-- BEGIN Text excerpt --
I have two streams of data that have limited duration (typically 1-60 seconds) and I want to store them in a compressed data file for later retrieval. Right now I am using HDF5, but I've heard about Parquet and want to give it a try.
Stream 1:
The data is arriving as a series of records, approximately 2500 records per second. Each record is a tuple (timestamp, tag, data) with the following sizes:
- timestamp: 64-bit value
- tag: 8-bit value
- data: variable-length octets (typically about 100 bytes per record, sometimes more, sometimes less)
Stream 2:
The data is arriving as a series of records, approximately 100000 records per second. Each record is a tuple (timestamp, index, value) with the following sizes:
- timestamp: 64 bits
- index: 16-bit value
- data: 32-bit value
Can I do this with Apache Parquet? I am totally new to this + can't seem to find the right documentation; I found documentation about reading/writing entire tables, but in my case I need to incrementally write to the tables in batches of some number of rows (depending on how large of a buffer I want to use).
I am interested in both Java and Python and can explore in either, but I'm more fluent in Python.
I found this page for pyarrow: https://arrow.apache.org/docs/python/parquet.html --- it talks about row groups and ParquetWriter
and read_row_group()
but I can't tell if it supports my use case.
Any suggestions?
-- END Text excerpt --
• [Tasks for this exercise]:
#1 In the Parquet post, about how many records per second arrive in Stream 2?
#2 Translate this sentence from the Parquet post into Spanish: "I am interested in both Java and Python and can explore in either, but I'm more fluent in Python."
-- BEGIN Information provided --
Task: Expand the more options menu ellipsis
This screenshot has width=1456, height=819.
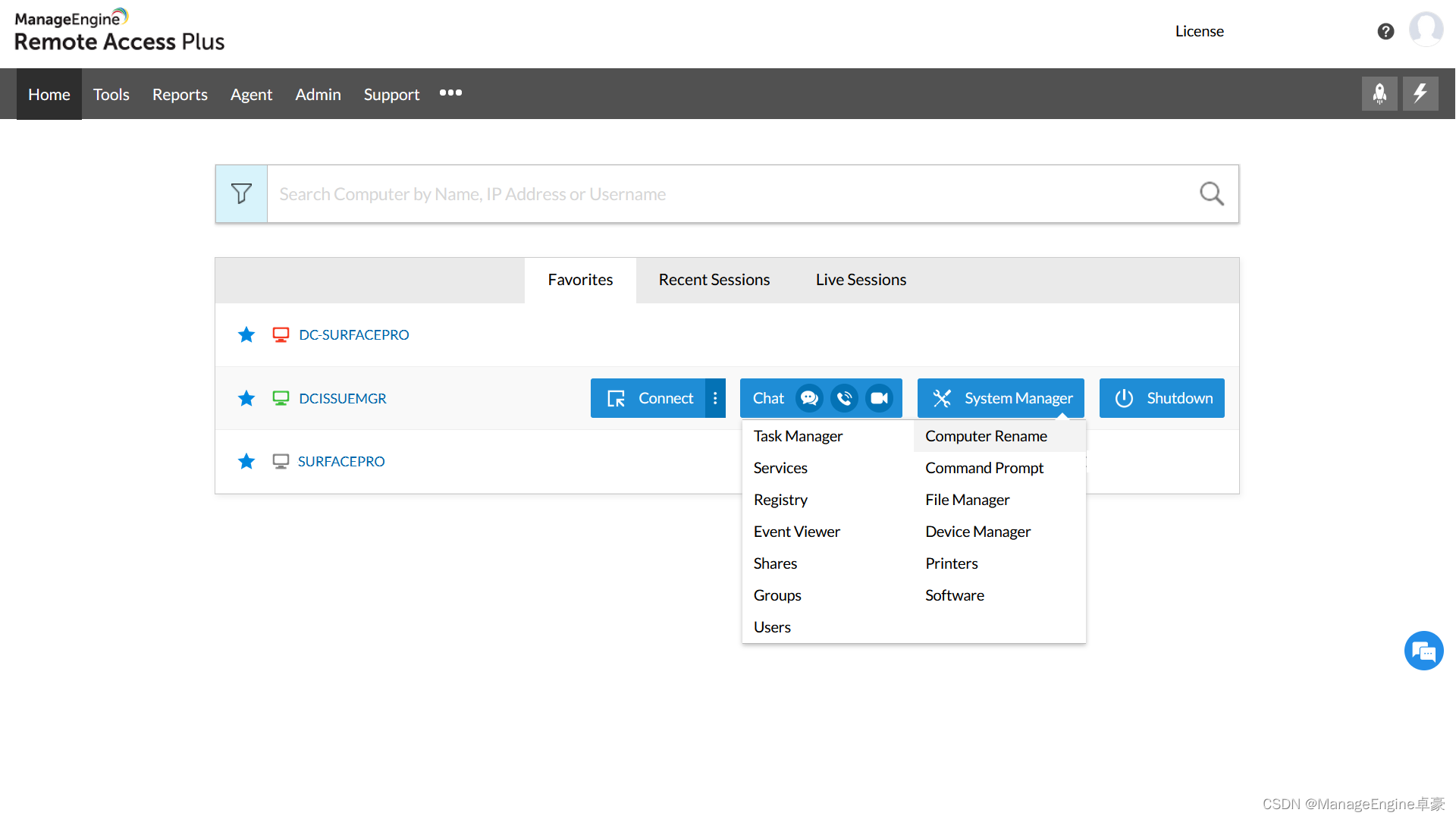Action: (x=451, y=93)

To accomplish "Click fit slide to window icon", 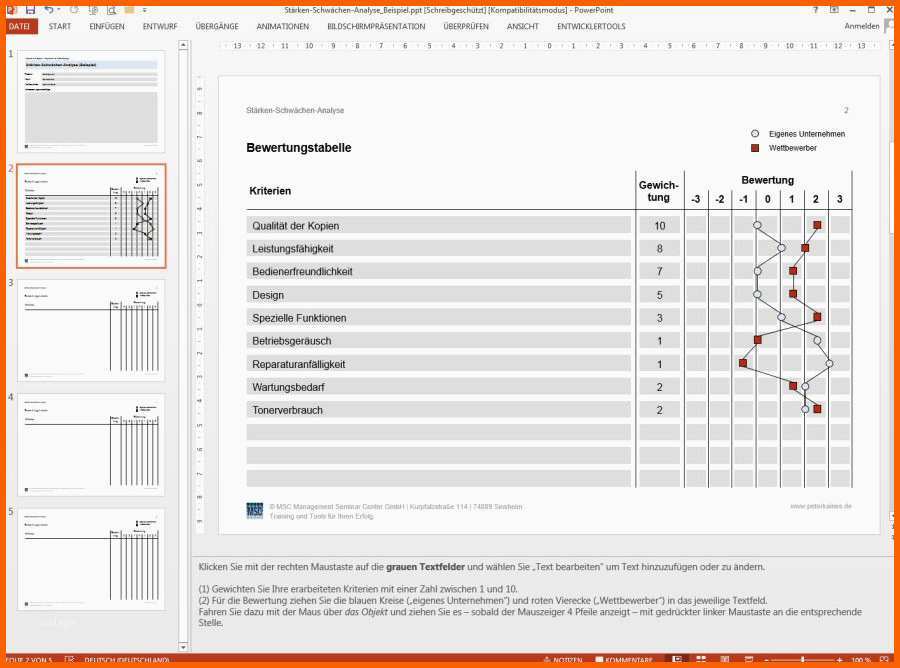I will [x=886, y=660].
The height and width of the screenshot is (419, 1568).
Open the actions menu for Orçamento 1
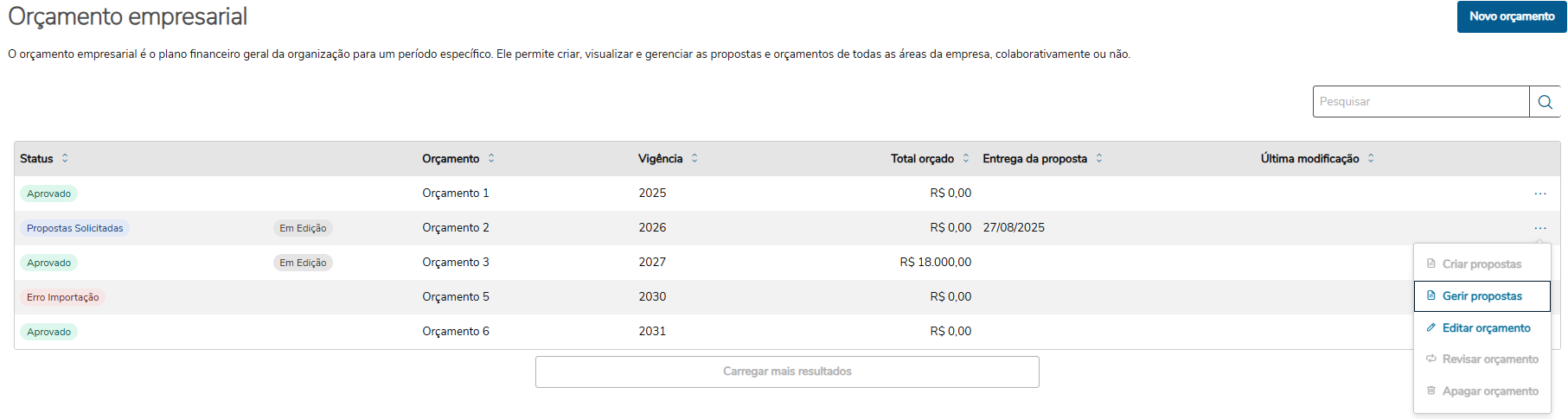tap(1539, 194)
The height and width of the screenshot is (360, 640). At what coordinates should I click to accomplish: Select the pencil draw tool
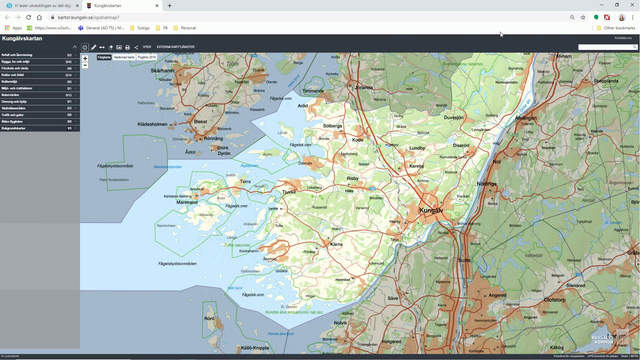93,47
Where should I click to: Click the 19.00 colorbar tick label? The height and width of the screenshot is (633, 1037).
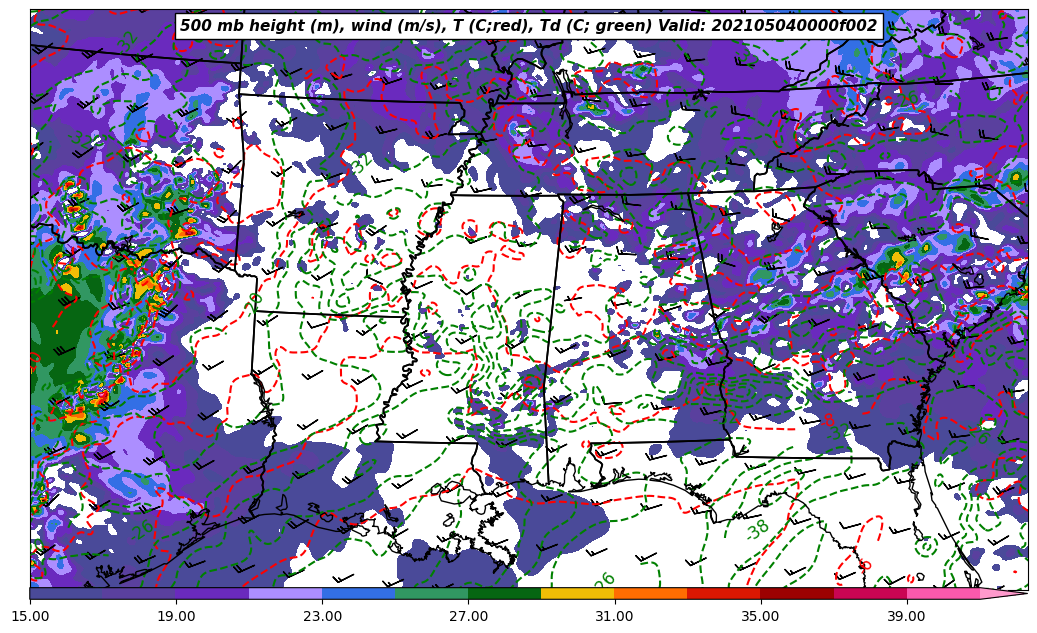[x=176, y=616]
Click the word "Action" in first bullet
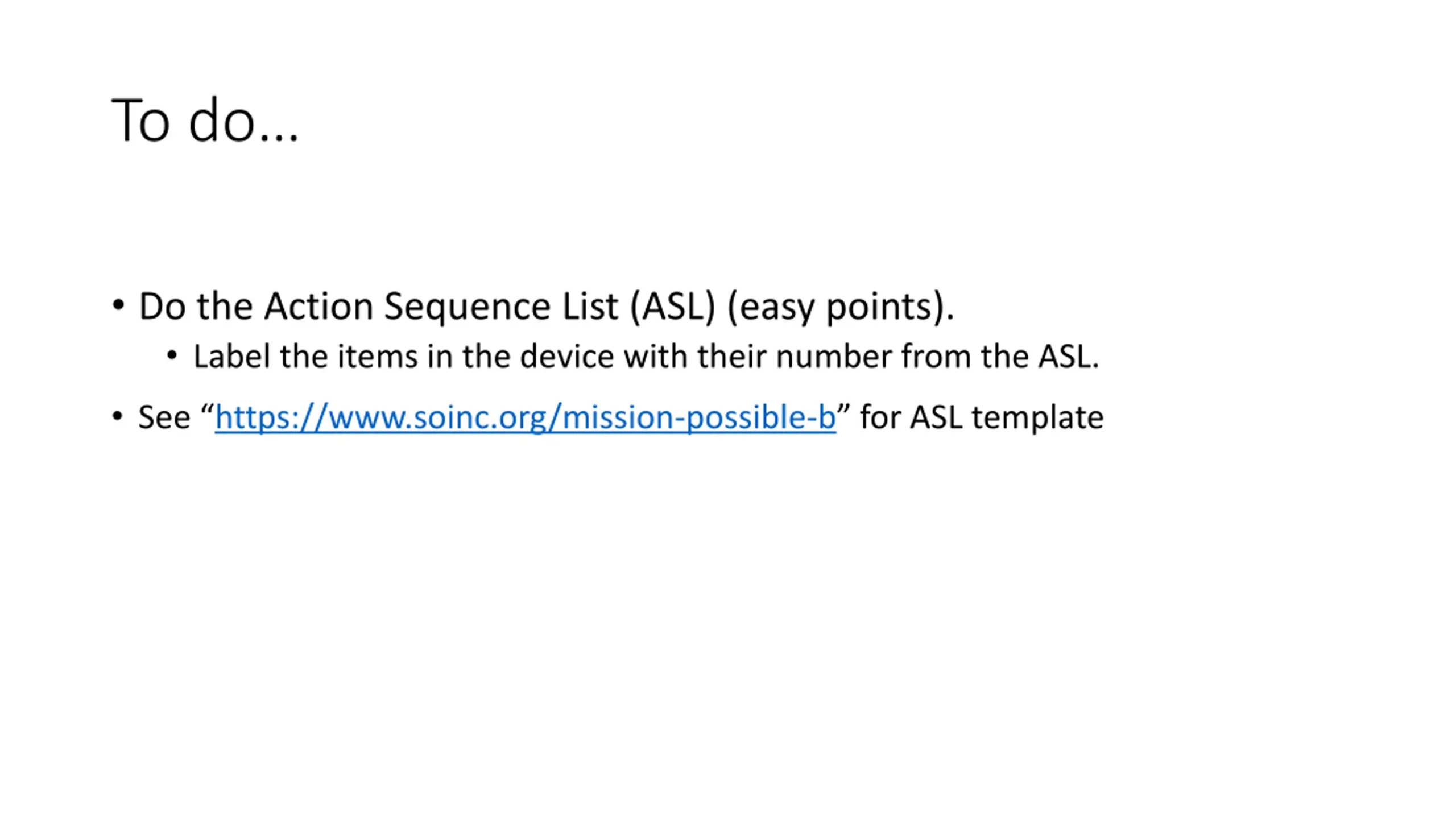 tap(318, 307)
-- END Information provided --
• [Responses for each task]:
#1 Approximately 100000 records per second.

#2 Me interesan tanto Java como Python y puedo explorar con cualquiera de los dos, pero tengo más soltura con Python.